Data provided ::
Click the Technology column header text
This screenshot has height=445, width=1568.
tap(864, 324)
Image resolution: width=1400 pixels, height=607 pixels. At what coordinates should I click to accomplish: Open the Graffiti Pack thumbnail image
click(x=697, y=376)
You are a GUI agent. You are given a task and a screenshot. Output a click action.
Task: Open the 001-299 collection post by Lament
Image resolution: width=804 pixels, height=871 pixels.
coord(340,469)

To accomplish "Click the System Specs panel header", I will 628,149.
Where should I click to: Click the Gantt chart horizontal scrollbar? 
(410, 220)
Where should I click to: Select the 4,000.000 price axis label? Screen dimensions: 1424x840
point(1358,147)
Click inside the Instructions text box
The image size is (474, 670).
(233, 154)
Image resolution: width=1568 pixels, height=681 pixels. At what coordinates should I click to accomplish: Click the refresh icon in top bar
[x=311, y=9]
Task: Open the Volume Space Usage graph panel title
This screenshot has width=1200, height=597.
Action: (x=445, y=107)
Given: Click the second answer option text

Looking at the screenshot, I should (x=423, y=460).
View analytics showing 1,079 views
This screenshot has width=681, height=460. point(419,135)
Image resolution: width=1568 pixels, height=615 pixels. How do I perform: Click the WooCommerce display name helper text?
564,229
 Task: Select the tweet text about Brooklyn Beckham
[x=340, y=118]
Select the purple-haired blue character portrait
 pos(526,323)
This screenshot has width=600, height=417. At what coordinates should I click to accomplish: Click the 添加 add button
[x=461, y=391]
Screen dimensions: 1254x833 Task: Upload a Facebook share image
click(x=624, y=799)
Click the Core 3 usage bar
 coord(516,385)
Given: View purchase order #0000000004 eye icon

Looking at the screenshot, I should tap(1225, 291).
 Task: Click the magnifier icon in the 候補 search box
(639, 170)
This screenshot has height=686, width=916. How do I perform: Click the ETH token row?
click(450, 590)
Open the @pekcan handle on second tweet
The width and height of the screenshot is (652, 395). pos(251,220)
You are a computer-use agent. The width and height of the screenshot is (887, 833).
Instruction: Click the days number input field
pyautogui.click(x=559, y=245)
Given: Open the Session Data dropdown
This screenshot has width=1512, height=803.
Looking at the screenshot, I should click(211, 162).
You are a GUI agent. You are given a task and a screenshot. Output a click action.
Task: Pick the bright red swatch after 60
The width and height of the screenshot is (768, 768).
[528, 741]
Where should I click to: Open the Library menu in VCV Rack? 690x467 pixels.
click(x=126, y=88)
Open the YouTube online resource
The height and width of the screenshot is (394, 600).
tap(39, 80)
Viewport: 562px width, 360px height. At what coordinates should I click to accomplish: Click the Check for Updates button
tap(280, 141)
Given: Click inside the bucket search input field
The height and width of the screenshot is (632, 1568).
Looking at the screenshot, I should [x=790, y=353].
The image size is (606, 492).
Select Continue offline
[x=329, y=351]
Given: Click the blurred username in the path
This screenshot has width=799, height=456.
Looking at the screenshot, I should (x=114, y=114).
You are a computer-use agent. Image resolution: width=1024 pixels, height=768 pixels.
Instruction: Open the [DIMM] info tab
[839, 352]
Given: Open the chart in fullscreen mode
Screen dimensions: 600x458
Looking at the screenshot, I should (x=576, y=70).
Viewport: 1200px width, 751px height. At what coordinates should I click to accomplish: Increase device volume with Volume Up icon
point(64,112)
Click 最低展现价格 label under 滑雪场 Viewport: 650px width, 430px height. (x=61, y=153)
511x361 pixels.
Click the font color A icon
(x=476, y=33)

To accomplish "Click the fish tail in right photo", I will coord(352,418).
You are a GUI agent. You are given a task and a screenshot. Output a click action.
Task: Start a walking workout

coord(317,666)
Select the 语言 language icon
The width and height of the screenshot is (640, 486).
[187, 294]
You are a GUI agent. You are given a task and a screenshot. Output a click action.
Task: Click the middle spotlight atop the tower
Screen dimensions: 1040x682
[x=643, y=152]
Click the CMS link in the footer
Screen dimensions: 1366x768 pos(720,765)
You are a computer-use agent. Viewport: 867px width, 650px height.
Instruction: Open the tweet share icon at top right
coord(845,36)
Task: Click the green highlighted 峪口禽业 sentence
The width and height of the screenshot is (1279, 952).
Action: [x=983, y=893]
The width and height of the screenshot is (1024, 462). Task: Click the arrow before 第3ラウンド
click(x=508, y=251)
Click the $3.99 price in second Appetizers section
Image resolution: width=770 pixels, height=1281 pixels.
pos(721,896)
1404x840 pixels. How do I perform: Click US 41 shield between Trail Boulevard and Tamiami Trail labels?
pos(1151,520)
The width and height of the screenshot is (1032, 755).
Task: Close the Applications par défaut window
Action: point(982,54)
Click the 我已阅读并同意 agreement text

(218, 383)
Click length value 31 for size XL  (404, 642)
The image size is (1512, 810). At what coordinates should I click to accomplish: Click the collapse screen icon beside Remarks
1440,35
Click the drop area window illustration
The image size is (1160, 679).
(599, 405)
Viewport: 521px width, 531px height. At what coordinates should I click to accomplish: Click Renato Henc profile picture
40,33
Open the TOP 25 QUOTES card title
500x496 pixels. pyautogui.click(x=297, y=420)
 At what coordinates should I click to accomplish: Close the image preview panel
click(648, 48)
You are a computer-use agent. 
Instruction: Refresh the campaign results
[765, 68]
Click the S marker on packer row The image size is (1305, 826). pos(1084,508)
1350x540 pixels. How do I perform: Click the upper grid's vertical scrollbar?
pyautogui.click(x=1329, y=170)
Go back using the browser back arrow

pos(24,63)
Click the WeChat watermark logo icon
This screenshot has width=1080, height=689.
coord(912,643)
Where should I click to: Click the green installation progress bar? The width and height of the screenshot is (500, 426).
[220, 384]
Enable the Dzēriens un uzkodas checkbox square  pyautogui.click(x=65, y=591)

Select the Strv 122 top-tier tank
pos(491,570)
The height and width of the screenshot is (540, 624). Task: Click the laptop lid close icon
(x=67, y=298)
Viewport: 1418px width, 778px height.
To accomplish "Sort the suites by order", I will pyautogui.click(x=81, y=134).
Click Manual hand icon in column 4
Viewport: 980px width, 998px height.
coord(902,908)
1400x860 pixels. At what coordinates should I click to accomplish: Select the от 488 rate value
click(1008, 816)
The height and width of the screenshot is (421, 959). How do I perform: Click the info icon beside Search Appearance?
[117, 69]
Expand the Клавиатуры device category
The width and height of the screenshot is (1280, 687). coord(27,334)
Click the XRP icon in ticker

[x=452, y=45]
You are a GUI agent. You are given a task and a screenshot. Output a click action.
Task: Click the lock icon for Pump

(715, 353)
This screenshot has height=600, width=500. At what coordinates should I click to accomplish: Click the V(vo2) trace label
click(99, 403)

Activity :: Copy out, from the data above, every line holding the word "computer".

Response to the task ::
You are a computer-use agent. The width and height of the screenshot is (887, 833).
You are a computer-use agent. Image resolution: width=1024 pixels, height=768 pixels.
You are a computer-use agent. Viewport: 867px width, 650px height.
You are a computer-use agent. 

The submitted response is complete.